> [PROBLEM REQUIREMENTS] Give back exactly the lines of the material below, starting with the line with "Task: Tap the paragraph" and going on through the line with "Given: Tap the People group icon".

> [INPUT FOR THIS TASK]

[Start of Attachment]

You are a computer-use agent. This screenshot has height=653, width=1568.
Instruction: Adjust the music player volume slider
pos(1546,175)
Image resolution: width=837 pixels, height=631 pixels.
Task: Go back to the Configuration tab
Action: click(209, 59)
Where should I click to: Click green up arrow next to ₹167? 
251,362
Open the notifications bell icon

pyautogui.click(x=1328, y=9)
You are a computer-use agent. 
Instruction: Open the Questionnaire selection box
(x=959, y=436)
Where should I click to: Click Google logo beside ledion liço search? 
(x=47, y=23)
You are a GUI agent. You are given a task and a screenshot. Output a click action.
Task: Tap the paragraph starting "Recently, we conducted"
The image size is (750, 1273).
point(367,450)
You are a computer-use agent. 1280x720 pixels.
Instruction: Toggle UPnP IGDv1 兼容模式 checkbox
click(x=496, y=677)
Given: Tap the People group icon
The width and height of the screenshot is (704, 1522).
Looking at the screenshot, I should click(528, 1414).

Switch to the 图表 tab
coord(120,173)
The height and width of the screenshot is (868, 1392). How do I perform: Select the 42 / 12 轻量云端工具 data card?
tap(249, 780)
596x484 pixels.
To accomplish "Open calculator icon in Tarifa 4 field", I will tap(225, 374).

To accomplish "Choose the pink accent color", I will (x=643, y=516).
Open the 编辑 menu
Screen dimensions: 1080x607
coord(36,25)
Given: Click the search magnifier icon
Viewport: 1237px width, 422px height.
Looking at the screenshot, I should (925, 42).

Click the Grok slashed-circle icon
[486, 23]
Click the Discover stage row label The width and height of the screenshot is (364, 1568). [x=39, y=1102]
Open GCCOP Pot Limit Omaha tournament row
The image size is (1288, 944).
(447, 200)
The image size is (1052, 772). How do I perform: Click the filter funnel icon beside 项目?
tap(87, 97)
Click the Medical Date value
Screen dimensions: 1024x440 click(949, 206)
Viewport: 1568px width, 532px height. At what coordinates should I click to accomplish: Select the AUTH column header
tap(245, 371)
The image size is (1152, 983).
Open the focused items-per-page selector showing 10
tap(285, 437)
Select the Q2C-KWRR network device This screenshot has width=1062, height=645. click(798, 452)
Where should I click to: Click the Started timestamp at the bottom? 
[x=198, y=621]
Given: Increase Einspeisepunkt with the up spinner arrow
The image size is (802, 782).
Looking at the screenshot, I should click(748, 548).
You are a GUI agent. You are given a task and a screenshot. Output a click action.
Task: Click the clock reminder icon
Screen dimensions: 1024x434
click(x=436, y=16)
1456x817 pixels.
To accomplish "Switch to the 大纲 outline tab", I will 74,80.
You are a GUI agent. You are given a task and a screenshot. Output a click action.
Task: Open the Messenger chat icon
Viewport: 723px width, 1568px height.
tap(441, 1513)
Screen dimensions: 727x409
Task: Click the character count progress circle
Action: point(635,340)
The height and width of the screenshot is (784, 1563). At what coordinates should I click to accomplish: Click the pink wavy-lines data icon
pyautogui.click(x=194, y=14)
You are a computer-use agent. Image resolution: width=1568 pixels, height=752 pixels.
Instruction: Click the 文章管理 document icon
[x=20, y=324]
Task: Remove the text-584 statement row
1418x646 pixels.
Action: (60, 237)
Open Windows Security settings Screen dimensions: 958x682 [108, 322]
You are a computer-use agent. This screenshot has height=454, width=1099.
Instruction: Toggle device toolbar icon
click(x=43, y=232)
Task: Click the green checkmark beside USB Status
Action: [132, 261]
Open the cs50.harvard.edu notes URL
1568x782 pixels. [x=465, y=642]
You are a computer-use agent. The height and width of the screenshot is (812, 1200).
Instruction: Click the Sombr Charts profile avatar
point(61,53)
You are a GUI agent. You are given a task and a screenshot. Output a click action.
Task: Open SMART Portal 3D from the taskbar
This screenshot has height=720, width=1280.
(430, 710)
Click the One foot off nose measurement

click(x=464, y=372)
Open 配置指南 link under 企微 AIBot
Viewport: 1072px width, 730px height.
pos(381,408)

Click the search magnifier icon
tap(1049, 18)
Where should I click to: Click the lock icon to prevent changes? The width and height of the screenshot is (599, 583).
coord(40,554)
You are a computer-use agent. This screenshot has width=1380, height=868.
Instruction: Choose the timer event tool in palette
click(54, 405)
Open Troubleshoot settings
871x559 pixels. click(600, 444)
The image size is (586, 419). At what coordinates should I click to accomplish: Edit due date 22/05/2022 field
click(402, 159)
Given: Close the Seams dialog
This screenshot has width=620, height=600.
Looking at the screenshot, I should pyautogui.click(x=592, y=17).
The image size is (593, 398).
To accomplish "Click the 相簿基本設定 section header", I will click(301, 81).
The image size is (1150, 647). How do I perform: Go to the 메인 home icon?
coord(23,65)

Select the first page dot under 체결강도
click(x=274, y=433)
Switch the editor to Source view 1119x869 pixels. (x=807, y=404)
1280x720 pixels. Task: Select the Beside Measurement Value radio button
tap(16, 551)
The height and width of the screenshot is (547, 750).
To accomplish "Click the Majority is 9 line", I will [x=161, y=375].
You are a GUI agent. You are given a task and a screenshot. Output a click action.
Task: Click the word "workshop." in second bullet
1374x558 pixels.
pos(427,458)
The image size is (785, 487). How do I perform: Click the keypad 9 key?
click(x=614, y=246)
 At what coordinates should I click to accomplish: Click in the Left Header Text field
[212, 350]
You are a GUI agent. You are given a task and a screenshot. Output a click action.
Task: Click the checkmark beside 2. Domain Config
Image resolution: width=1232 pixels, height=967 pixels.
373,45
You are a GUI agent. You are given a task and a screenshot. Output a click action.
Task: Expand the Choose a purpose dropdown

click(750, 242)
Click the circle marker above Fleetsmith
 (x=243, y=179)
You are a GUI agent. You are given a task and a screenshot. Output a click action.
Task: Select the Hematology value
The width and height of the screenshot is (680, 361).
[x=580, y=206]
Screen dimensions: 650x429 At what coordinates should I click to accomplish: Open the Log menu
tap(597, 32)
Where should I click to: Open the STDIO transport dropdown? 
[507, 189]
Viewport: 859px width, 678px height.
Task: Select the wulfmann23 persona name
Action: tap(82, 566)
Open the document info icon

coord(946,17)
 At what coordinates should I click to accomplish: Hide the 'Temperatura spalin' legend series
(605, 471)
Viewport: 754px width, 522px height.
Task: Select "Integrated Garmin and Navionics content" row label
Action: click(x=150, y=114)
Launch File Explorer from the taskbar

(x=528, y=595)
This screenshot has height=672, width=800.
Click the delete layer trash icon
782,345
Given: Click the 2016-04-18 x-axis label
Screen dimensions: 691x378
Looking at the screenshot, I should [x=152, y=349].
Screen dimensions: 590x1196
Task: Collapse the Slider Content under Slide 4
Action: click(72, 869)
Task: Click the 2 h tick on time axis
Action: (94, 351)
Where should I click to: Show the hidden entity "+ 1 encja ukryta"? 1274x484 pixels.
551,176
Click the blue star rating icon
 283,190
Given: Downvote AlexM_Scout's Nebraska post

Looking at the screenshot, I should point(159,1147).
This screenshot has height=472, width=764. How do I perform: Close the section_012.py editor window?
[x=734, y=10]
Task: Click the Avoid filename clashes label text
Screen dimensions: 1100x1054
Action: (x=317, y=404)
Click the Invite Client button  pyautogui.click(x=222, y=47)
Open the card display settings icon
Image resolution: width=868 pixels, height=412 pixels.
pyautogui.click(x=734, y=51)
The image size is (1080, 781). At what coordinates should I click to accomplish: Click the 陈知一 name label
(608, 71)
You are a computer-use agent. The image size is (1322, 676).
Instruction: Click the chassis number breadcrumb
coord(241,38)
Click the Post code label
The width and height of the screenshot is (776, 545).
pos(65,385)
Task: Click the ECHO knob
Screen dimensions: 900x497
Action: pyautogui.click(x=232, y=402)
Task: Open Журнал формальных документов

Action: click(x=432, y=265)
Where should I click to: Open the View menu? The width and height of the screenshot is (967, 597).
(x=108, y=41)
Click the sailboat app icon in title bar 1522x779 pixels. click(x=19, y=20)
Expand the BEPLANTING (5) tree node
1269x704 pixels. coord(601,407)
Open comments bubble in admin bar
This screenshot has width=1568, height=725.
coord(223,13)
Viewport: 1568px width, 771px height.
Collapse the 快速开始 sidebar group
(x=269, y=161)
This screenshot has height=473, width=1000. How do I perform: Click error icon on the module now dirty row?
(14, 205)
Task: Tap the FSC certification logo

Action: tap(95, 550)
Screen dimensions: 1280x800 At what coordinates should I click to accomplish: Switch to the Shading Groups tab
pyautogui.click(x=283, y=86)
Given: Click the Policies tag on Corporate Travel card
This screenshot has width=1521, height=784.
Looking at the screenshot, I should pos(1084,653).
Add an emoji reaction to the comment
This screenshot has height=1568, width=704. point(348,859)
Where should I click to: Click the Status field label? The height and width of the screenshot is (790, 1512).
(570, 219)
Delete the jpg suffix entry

[End of Attachment]

> [THE ANSWER]
Task: Tap the paragraph starting "Recently, we conducted"
The image size is (750, 1273).
point(367,450)
You are a computer-use agent. 1280x720 pixels.
Instruction: Toggle UPnP IGDv1 兼容模式 checkbox
click(x=496, y=677)
Given: Tap the People group icon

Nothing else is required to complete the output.